▶ 书面练习
请从下方列表中摘出所有含有字符串“Collapse”的行，并逐行照抄。

▶ 任务输入
----
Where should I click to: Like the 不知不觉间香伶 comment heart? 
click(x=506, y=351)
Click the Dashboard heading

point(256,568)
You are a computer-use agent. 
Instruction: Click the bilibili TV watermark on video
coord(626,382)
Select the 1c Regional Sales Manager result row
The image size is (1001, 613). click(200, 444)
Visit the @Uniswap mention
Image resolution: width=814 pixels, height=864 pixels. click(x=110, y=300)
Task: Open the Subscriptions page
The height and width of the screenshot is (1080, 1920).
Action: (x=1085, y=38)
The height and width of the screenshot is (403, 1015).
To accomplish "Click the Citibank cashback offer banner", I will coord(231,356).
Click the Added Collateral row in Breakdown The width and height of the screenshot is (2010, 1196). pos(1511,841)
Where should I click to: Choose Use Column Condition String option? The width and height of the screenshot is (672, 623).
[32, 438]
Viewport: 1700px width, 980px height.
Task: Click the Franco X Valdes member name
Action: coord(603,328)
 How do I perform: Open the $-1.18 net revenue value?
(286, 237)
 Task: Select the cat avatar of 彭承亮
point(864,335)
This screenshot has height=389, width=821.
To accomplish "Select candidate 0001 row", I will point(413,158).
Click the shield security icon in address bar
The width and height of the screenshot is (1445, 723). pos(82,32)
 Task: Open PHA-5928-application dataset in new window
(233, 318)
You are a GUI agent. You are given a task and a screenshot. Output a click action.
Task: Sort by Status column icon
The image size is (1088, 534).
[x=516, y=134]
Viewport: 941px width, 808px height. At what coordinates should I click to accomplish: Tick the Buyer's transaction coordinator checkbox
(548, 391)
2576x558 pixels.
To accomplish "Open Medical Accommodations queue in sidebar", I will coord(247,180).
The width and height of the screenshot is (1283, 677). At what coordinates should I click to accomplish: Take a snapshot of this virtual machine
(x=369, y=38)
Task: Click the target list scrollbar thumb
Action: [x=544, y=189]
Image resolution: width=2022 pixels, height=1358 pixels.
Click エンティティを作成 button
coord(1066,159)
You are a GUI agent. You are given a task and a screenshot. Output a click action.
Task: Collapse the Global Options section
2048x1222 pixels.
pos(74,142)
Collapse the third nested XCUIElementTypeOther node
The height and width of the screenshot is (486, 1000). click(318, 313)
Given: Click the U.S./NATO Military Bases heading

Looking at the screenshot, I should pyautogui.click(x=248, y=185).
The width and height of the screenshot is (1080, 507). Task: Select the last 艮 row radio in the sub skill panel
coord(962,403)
----
▶ 结果
Task: Collapse the Global Options section
Collapse the third nested XCUIElementTypeOther node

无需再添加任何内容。